You’ll be presented with a list of download options, although most of them limit you to audio or video only. The top two options are generally the best bet, providing you with 480p or 720p-quality .mp4 files that have both audio and video. Or simply select one of the .MP3 links instead. Avoid any other download buttons littered around the page: these are ads that’ll try and make you download software. You need no extra software to download a KeepVid video.

2.) Remove YouTube Comments

YouTube comments can really spoil your enjoyment of a video, either with biting criticism, arguments or plain-old spoilers that give away the punch line. Luckily, there are extensions available that simply remove the module where comments are normally found: download Hide YouTube Comments for Google Chrome or No YouTube Comments for Mozilla Firefox.

3. Block ads (or view better ones)

In order to fund creator’s content, YouTube has to show ads, known as ‘pre-rolls’ to users when they come to a video. Some of them can be more than five minutes long, although these truly epic ads usually give you the option to skip after five seconds. These ads are also starting to show up in longer with ads being shown every 10 minutes. While I don’t recommend using the various methods to block advertising on the web, there are some ways to at least change the ads you see.

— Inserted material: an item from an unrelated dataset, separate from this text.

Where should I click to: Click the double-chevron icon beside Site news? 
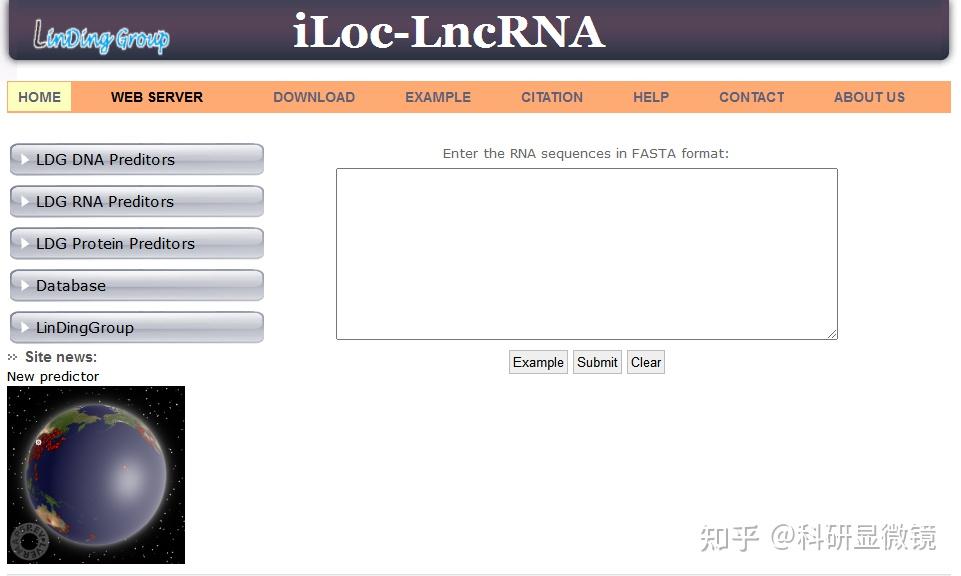(x=11, y=356)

If you get given an ad you can’t skip and you don’t like it, simply hit refresh and you’ll be given another, different ad. You might even get one you can skip sooner. If you keep getting the same ad repeatedly and you find it annoying, you can block it so you never see it again. To do this, click the small ‘i’ button at the bottom-left of the video and click ‘Stop seeing this ad’. Handily, this will also skip the current ad and take you straight to the video. It’s not clear how often you can get away with doing this.

If you want to stop seeing personalised ads based on the information Google has about you, click on Ad Settings instead. From there you can switch off personalised ads, although the ads you see will still be based on your location, just not any other information Google has about you such as your viewing history, age, gender and browsing habits.

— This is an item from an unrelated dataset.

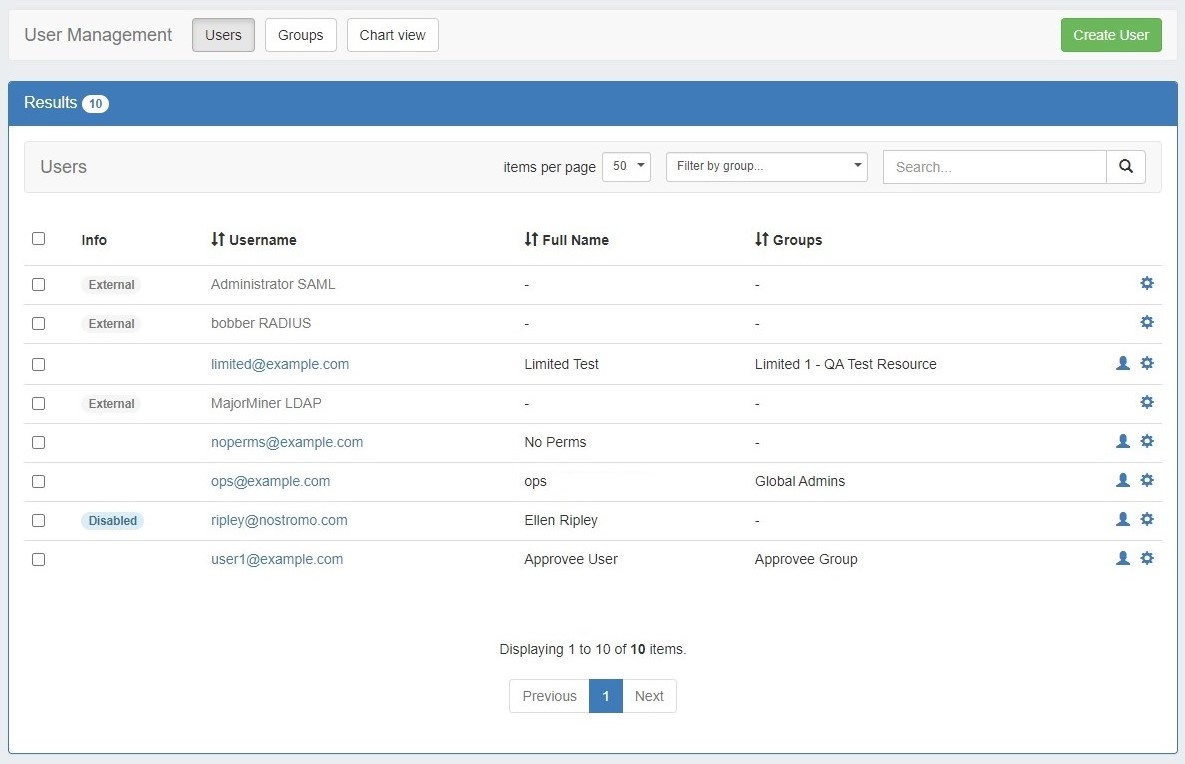
Task: Open the ripley@nostromo.com user link
Action: tap(279, 520)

Fix YouTube stutter and lag in Google Chrome

Viewers with slower computers often malign the fact that YouTube videos that are streamed at 60fps instead of 30fps, and others have problems playing HD video without stuttering. A simple fix that many users have found works effectively is to disable hardware acceleration in Google Chrome. To do this, go to Settings and search for ‘hardware acceleration’. Untick the box and you should see improved performance. Chrome users can download the h264ify extension, which forces YouTube to serve video using the H.264 codec instead of VP8/VP9, improving performance in some cases.

Preview video ratings:

YouTube isn’t in the habit of serving up videos it thinks you’ll hate, but sometimes it’s nice to know that you’re about to watch a video that you’ll probably enjoy. The YouTube Ratings Preview extension, is a handy extension for Google Chrome that adds the blue/white bar to the thumbnail of every video link on every page on YouTube.

The extension has lots of customisation options including colour, size and an option to highlight the best-rated videos on any given page. A must-have for any avid YouTuber.